-- Your objective --
Reproduce the lines of the records word for word, beginning at the line that has "You are a GUI" and stopping after the line that has "The height and". Leave the pictures out of your answer.

-- Provided records --

- - -

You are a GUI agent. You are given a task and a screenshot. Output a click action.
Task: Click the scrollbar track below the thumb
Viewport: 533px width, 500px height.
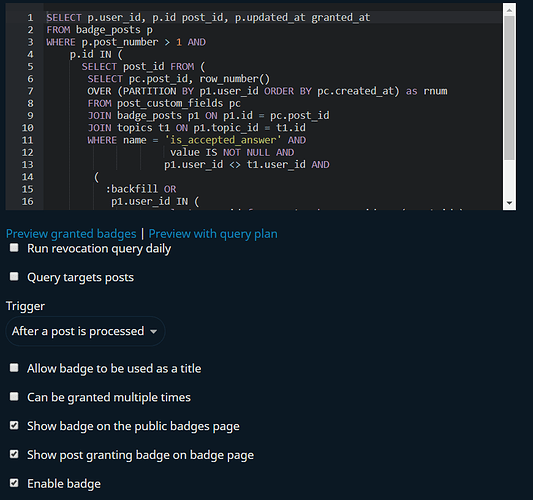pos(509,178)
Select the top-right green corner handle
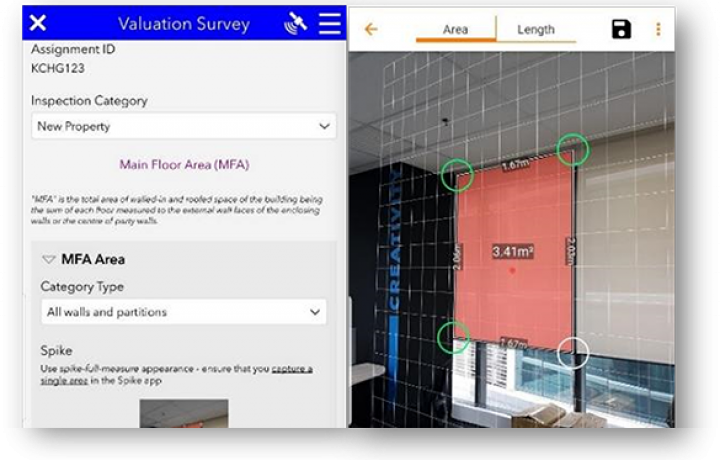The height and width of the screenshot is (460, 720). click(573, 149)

- - -

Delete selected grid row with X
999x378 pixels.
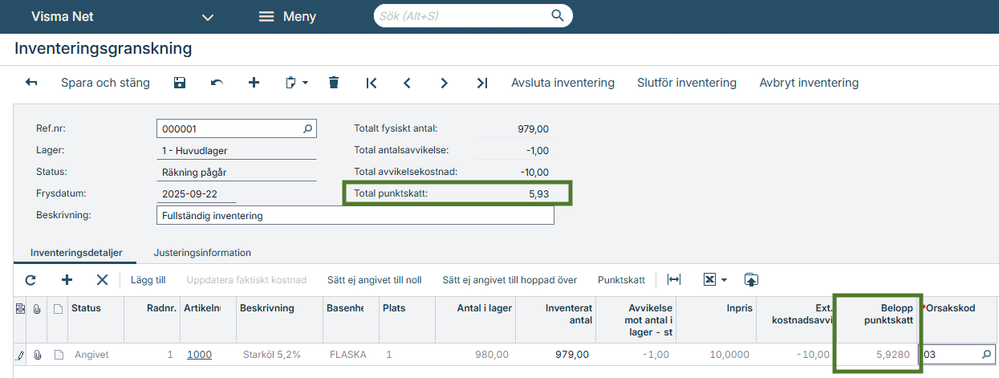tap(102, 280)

- - -

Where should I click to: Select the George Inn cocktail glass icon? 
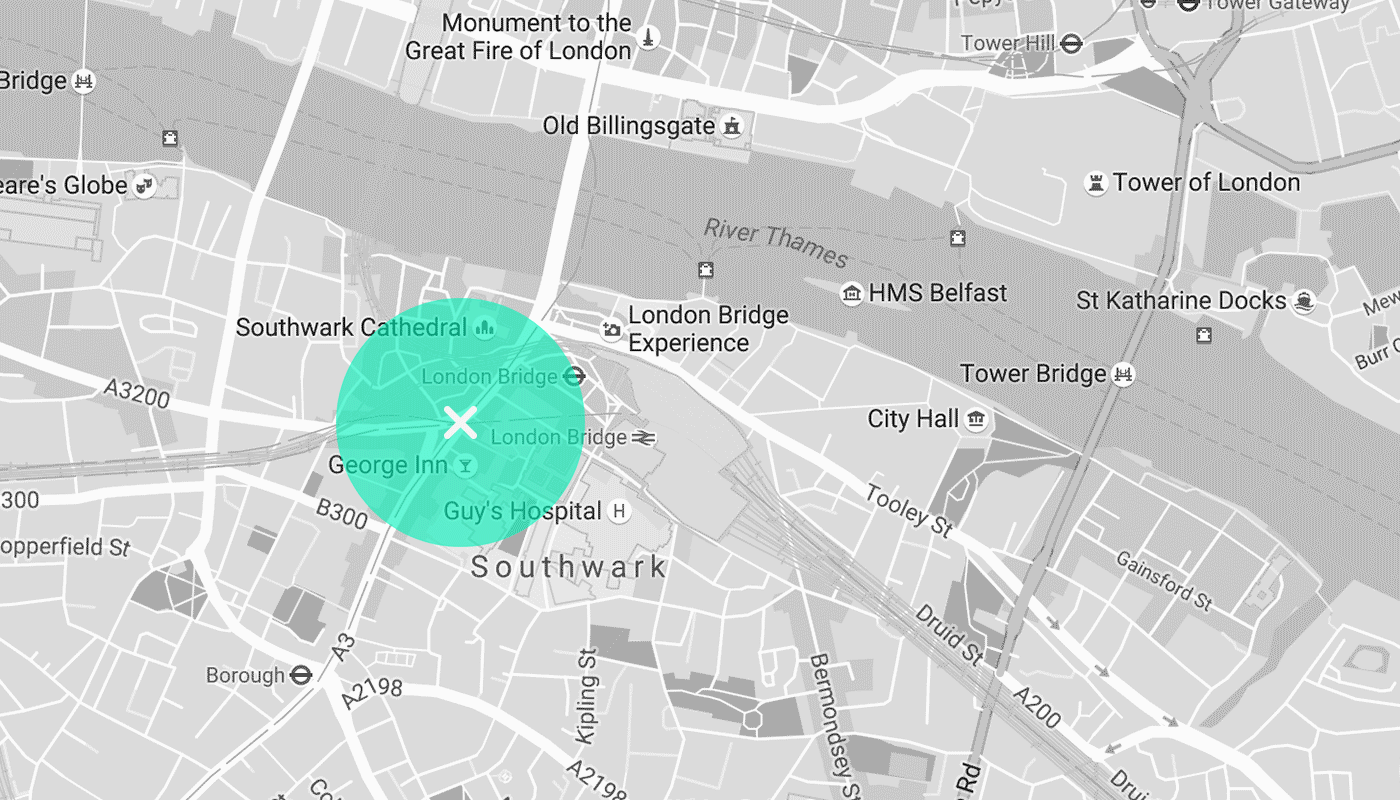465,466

- - -

-- Exercise answer --
You are a GUI agent. You are given a task and a screenshot. Output a click action.
Task: Click the scrollbar track below the thumb
Viewport: 533px width, 500px height.
pos(509,178)
Select the top-right green corner handle
The height and width of the screenshot is (460, 720). click(573, 149)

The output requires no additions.